Há menos de duas semanas, em 21 de março, foi comemorado o Dia Internacional de Luta pela Eliminação da Discriminação Racial. Nesse contexto, será realizado o Colóquio Internacional: Desafios e Perspectivas da Juventude Negra nas Américas, de 3 a 6 de abril, no Rio de Janeiro. O evento, organizado pelo Instituto Ujima de Juventude Negra – Trabalho Coletivo e Responsabilidade e parceiros, não será aberto ao público e contará com a participação de 40 lideranças políticas jovens negras, de 15 países das Américas.

O objetivo é a troca de experiências e informações, fortalecendo espaços de participação da juventude negra e de discussão dos temas relevantes, e também a construção de laços de cooperação entre organizações e seus participantes nas Américas. “A juventude é um segmento social que exige políticas públicas específicas, jovem deve ser visto como sujeito detentor de direitos e ator estratégico para qualquer projeto de desenvolvimento dos países das Américas”, comenta Thais Zimbwe, coordenadora do Colóquio.

Para os(as) organizadores(as), o evento também servirá para debater as propostas da juventude negra das Américas para a Conferência Mundial de Avaliação da Implementação da Declaração e do Plano de Ação de Durban, convocada pelas Nações Unidas, que acontecerá de 20 a 24 de abril, em Genebra, Suíça. “A sociedade civil mundial se prepara para a intervenção nesse cenário e as lideranças jovens negras presentes neste Colóquio vão organizar suas proposições para sua incidência e participação nos resultados desta Conferência”, afirma a coordenadora.

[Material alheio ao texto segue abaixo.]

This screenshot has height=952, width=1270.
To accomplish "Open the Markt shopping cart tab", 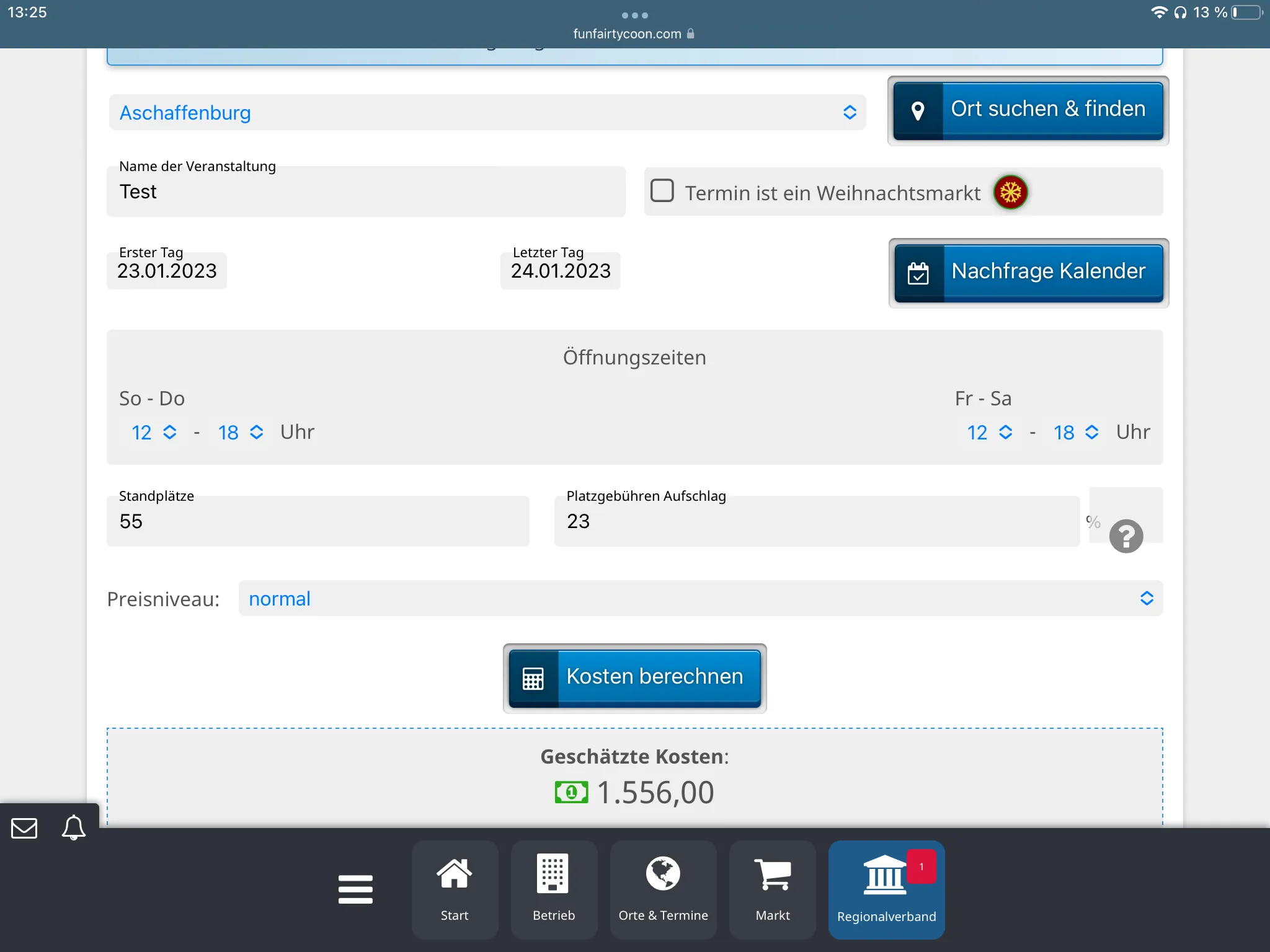I will tap(772, 889).
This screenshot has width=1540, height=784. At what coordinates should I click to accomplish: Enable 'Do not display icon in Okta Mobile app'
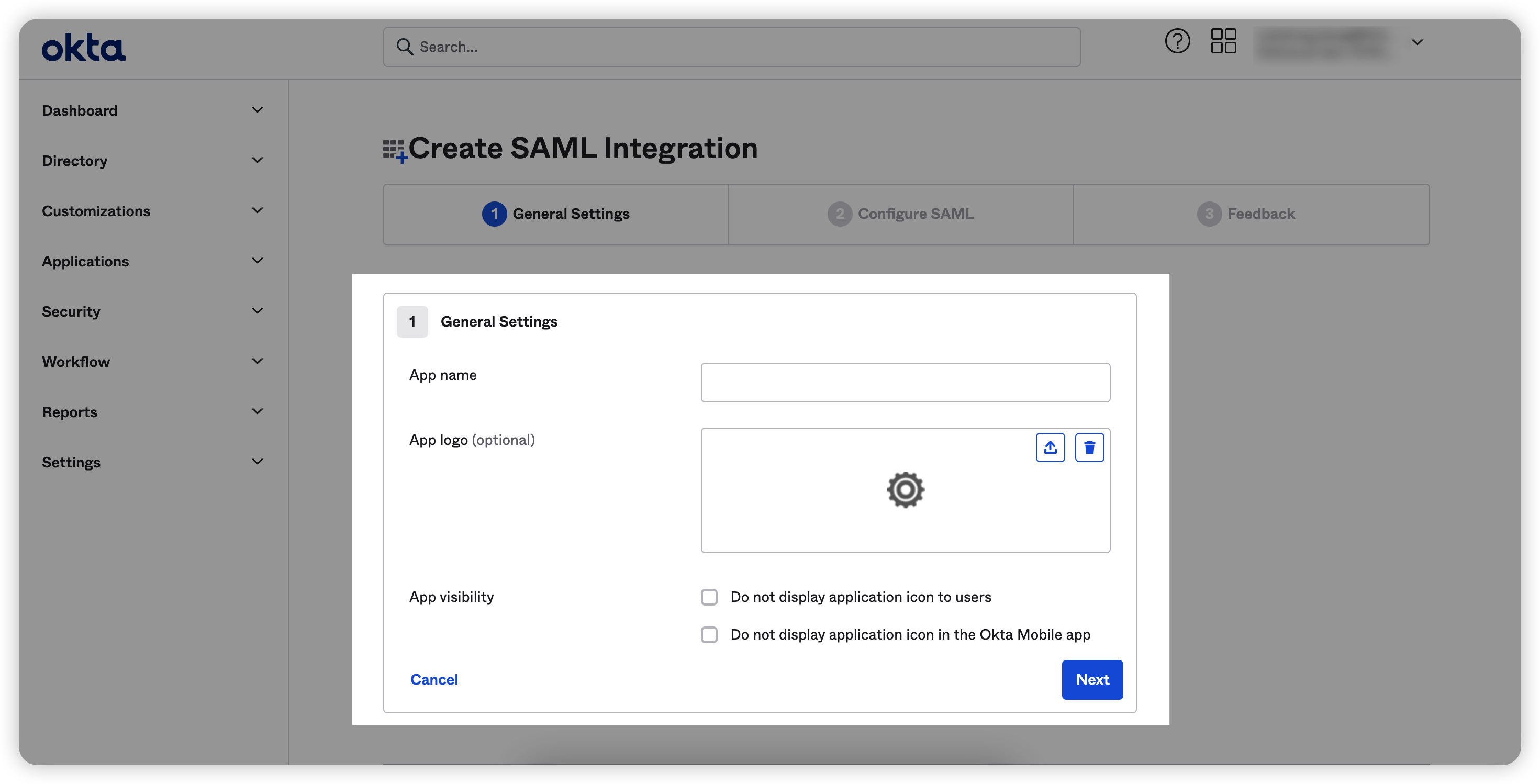(709, 635)
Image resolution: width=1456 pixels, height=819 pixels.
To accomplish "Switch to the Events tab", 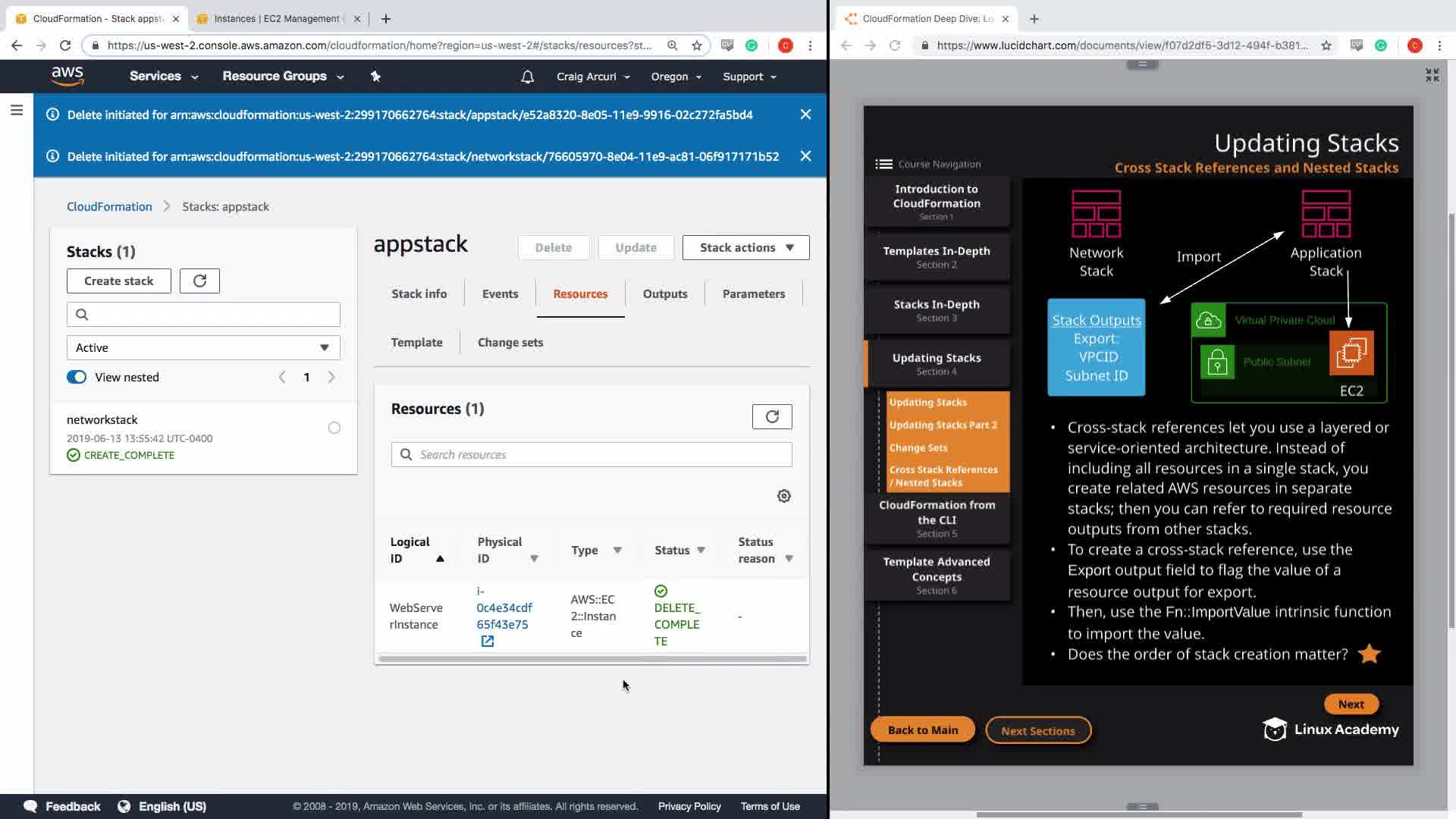I will click(x=500, y=293).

O Colóquio pretende ampliar o diálogo sobre racismo e discriminação em âmbito regional, embasado nas discussões alavancadas a partir da III Conferência Mundial contra o Racismo, a Discriminação Racial, Xenofobia e Intolerâncias Correlatas, realizada em Durban – África do Sul em 2001. “Atualmente os afrodescendentes representam cerca de 150 milhões de pessoas, destas quase 30% são jovens. Possibilitar um momento de interação entre as lideranças jovens negras da região, intercâmbio e formação política, resulta no fortalecimento do tecido organizativo juvenil, potencializando a atuação política dos movimentos afro juvenis nos países das Américas”, conclui Thais.